Retype the line in which "This screenshot has" appears, then every line after it until the records end. Leave out the pictures.

*** Opening of Listed entries ***

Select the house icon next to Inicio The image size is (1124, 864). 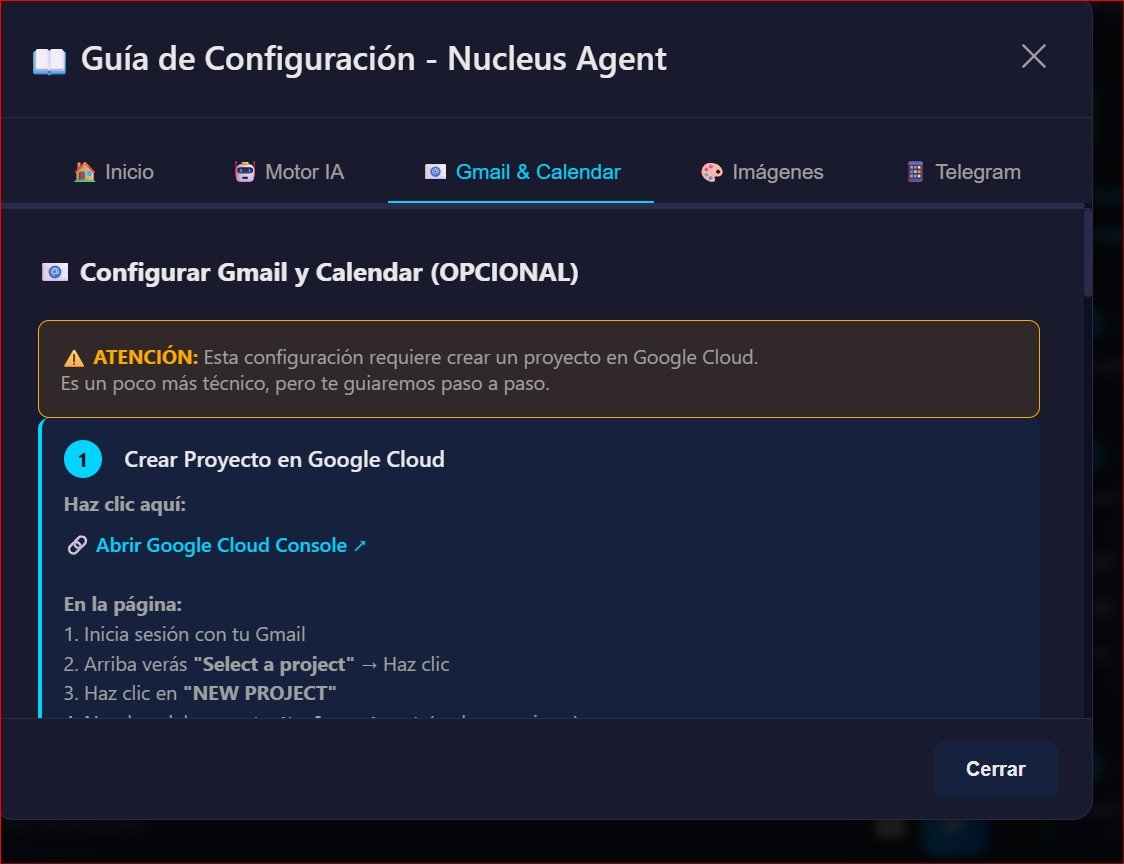pyautogui.click(x=84, y=171)
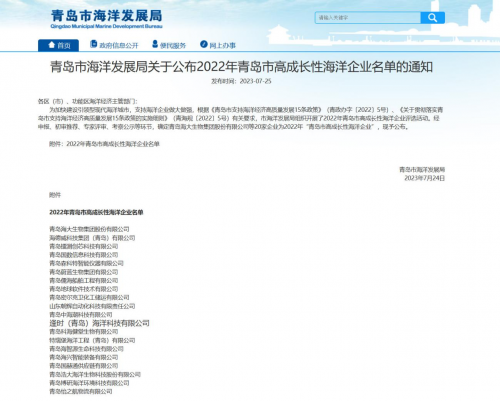The height and width of the screenshot is (401, 500).
Task: Click the magnifier search button
Action: (x=432, y=18)
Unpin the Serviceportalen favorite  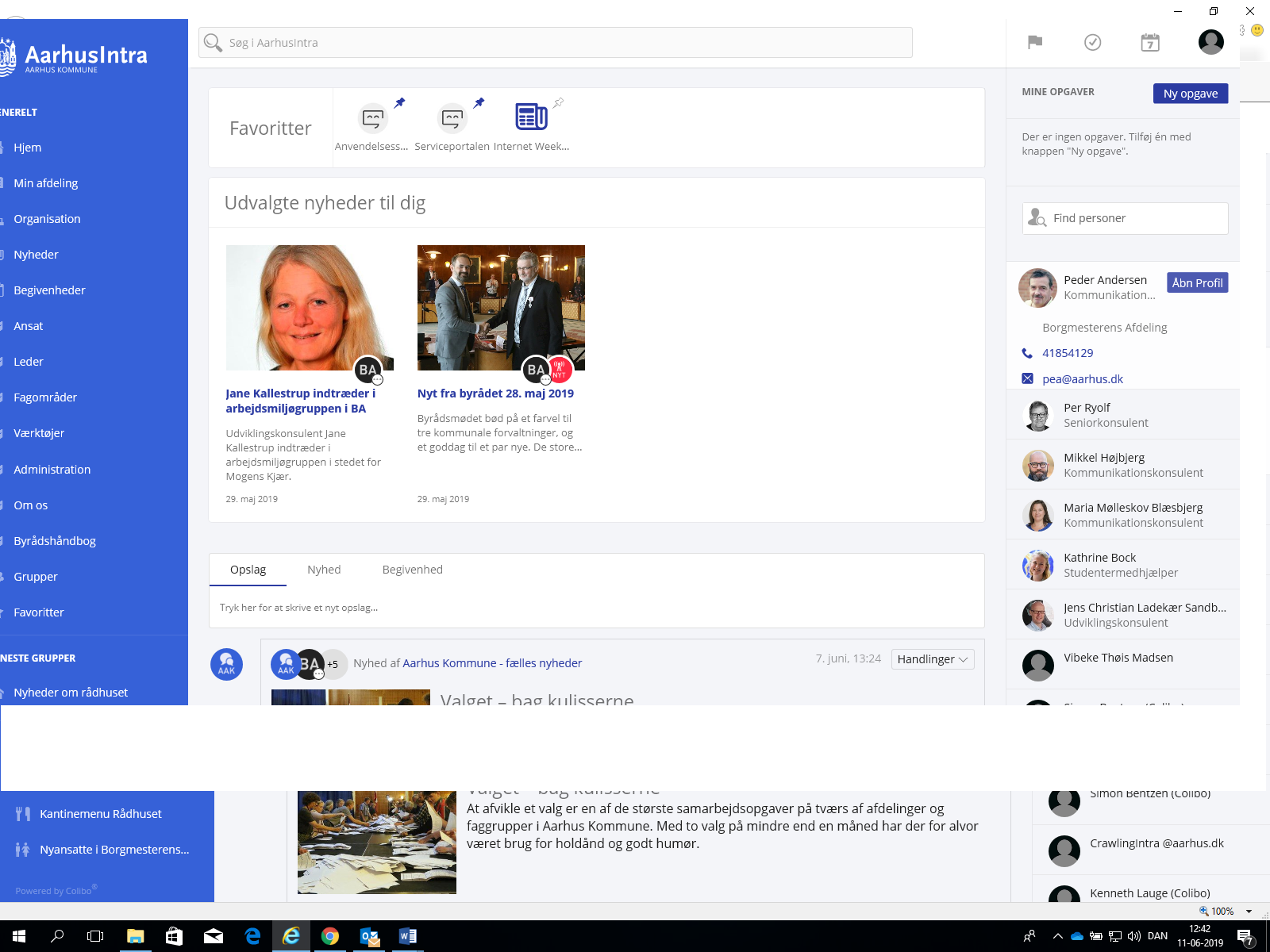coord(479,102)
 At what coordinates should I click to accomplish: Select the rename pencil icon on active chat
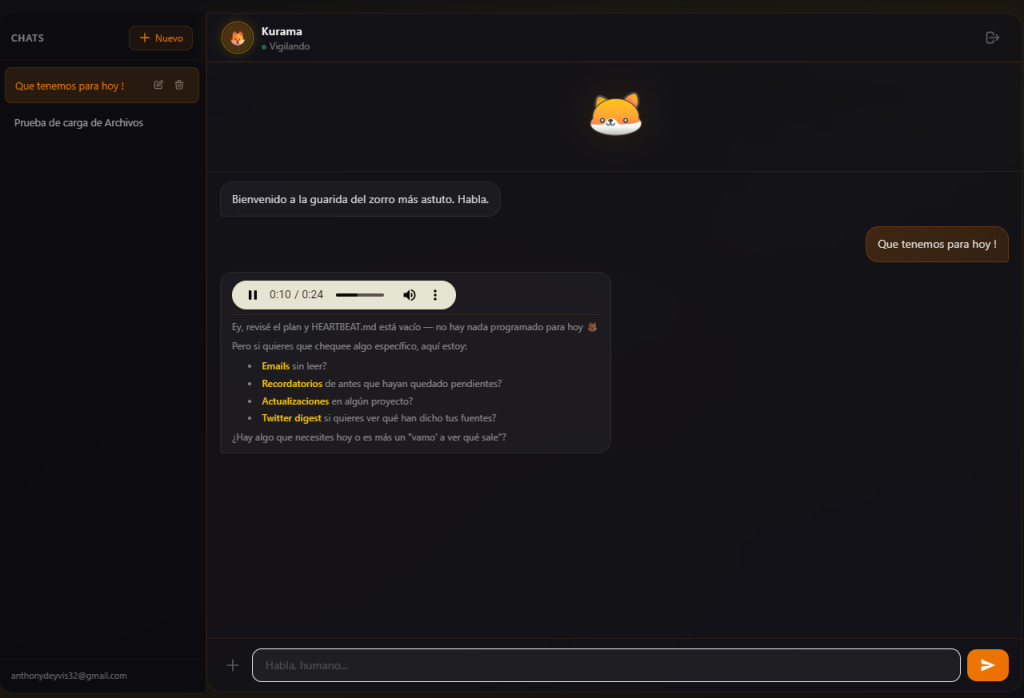(158, 85)
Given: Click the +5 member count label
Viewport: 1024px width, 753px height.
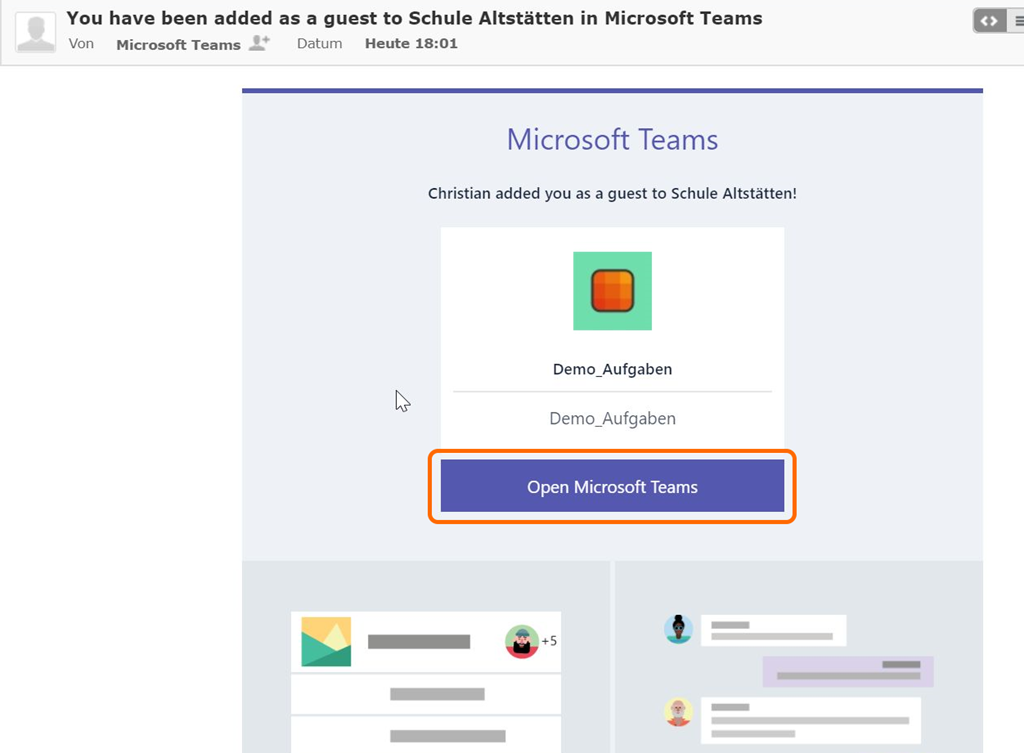Looking at the screenshot, I should tap(549, 641).
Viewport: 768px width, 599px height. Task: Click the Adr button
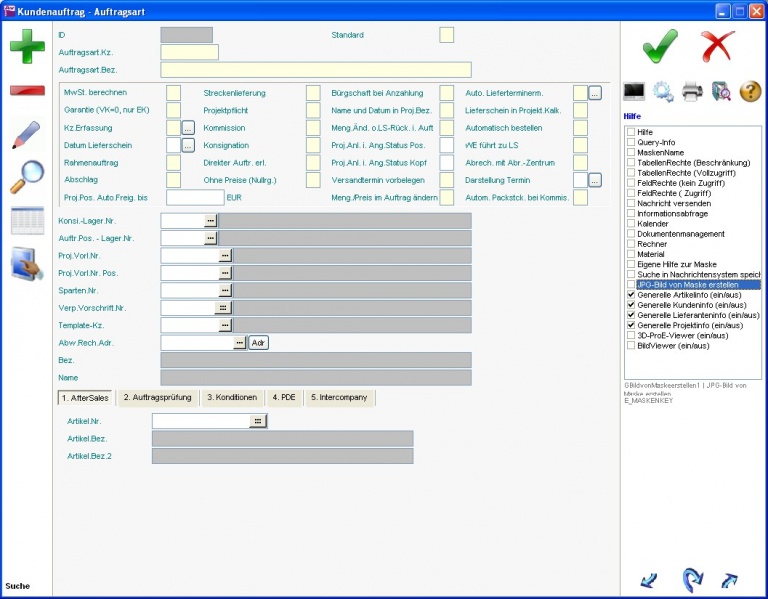tap(259, 343)
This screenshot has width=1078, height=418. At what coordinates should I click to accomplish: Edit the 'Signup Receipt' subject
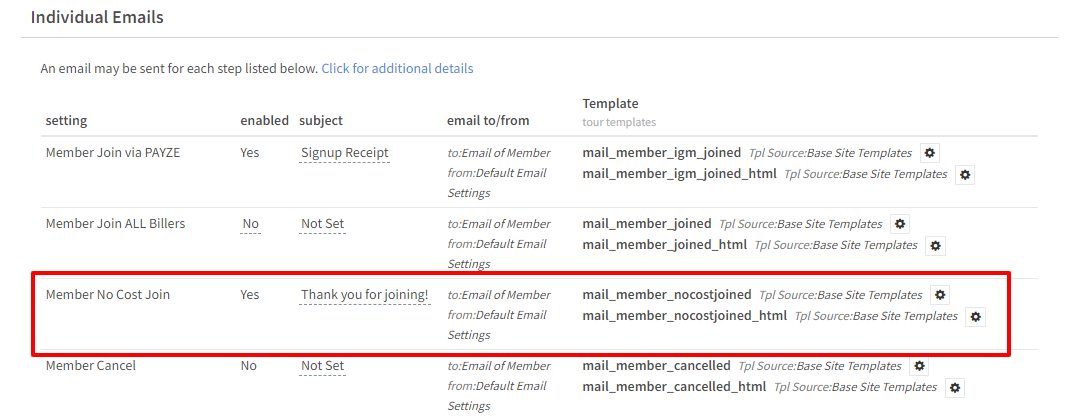coord(345,153)
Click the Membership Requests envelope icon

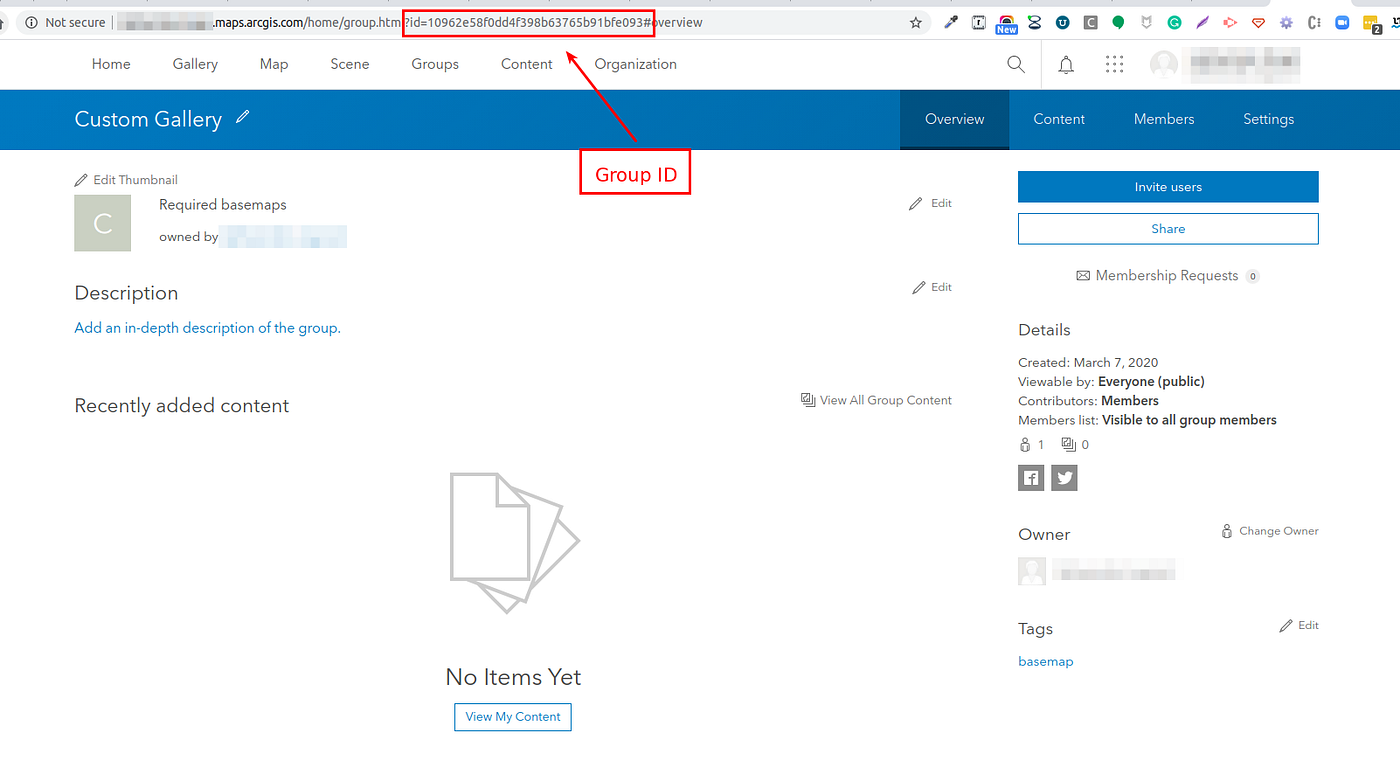[1083, 275]
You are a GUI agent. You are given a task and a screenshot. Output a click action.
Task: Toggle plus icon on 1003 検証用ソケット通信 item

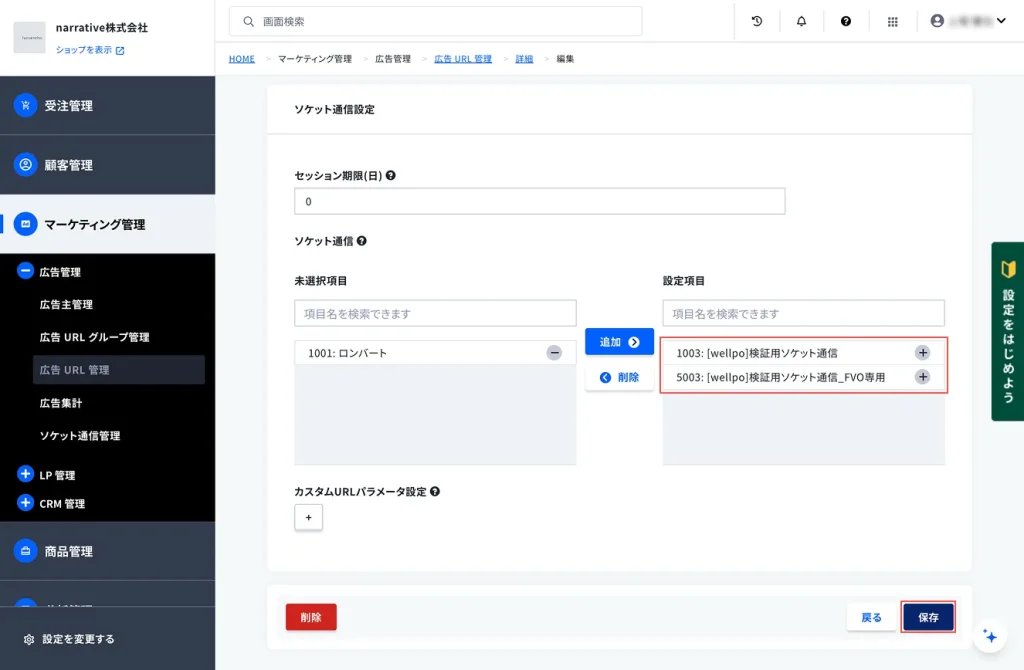pos(922,353)

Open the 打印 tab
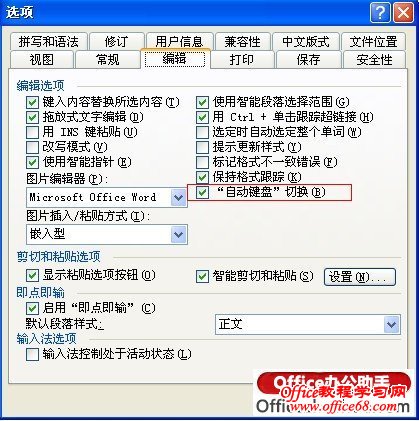242,60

*** Close of Listed entries ***

- Task output -
This screenshot has width=1078, height=418. At what coordinates should I click to accomplish: Edit the 'Signup Receipt' subject
coord(345,153)
Click the Membership Requests envelope icon

[1083, 275]
You are a GUI agent. You are given a task and a screenshot. Output a click action.
Task: Toggle plus icon on 1003 検証用ソケット通信 item

pos(922,353)

Open the 打印 tab
242,60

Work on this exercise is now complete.